Community banks, who truly know their customers, were not the catalyst of the 2008 financial crisis. Consequently, they were drafted into a cumbersome regulatory reform without truly being brought to the table to seek their insights on conservative underwriting standards and calculated risk management that prevented them from being contributors to our nation’s housing and financial catastrophe. After four years of implementing this legislation, the Consumer Financial Protection Bureau (CFPB) was established and it’s still working to complete the writing of all the rules and regulations.
As State Bank Commissioner Candace Franks eloquently stated last week before a U.S. Senate committee: “A community banker knows the entrepreneur opening a new business around the corner. A community banker also knows the local real estate market and the home buyer seeking a mortgage loan,” she said. “These relationships allow community bankers to offer personalized solutions designed to meet the specific financial needs of the borrower.”
Rules and regulations are needed to maintain fair practices for both businesses and consumers. However, when regulations impede the forward movement of consumers to pursue the “American Dream” – Homeownership – it’s time to speak up.

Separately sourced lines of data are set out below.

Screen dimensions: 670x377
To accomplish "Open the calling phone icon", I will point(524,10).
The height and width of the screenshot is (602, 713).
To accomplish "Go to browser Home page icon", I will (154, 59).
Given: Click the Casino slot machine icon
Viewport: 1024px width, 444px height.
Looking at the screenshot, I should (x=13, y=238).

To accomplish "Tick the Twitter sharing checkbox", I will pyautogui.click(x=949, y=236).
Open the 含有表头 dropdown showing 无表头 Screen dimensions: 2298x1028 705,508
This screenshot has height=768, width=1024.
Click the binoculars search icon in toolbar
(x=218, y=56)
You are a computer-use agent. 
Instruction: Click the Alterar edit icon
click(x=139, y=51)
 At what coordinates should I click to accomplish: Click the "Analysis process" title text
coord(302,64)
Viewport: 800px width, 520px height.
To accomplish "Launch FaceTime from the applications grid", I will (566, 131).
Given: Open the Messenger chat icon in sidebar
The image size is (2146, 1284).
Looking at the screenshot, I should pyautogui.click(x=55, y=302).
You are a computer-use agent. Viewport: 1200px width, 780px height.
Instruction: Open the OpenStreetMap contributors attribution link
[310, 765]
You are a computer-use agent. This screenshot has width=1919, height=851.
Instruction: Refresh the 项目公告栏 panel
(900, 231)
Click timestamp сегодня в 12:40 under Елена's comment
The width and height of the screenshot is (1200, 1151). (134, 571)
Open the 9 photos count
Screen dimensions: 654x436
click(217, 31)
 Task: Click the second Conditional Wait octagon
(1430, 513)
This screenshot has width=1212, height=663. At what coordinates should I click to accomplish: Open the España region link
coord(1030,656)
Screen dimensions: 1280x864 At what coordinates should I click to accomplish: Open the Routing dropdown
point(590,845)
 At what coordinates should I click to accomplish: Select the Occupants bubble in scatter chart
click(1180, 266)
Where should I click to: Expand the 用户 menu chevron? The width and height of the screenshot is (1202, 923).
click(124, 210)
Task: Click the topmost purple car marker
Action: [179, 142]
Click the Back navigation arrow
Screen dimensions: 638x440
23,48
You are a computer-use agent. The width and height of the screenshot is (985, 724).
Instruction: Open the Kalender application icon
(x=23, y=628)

Ability-To-Repay (ATR) is a rule issued by the CFPB. This rule applies to any consumer credit transaction that is secured by a dwelling, including real property attached to a dwelling except for Home-Equity Lines of Credits and Timeshares. I won’t take up too much time to explain the intricacies of the rule; however, please know the ATR rule has caused severe impacts and constraints to hard-working Arkansans.
Here are a few true-stories on the negative effects of the ATR rule for working Arkansans:
First, community banks, specifically in rural markets, are seeing their consumer credit approvals rates dramatically drop more than 50% to customers they know and see everyday in their communities. These community bankers see their customers in the local grocery store, community center, parks, etc. The drastic drop is a result of new reform measures such as verifiable income (by a 3rd Party), credit score standards, and appraisal standards for unique properties (like a farm).
Second, community banks are having to deny individuals and couples with low loan-to-value, good character, and six-figure incomes looking to purchase and/or build their dream homes because of slightly below standard credit scores caused by previous life circumstances and medical issues.
And finally, elder members of our communities who are in need of home improvement loans are experiencing challenges themselves to meet concrete ATR standards.
Historically, community banks would have the flexibility to meet their customers where they are in life and find financial solutions to their problems. But the ATR rule takes away those options for consumers.
After sharing these stories, I hope our state’s members of Congress are listening to identify opportunities to bring consumers and community banks to the table to work out beneficial solutions to the painstaking effects of the ATR rule with the CFPB.
Let’s all work to cease regulatory reforms that go so far that they create unintended consequences for the very consumers they seek to protect.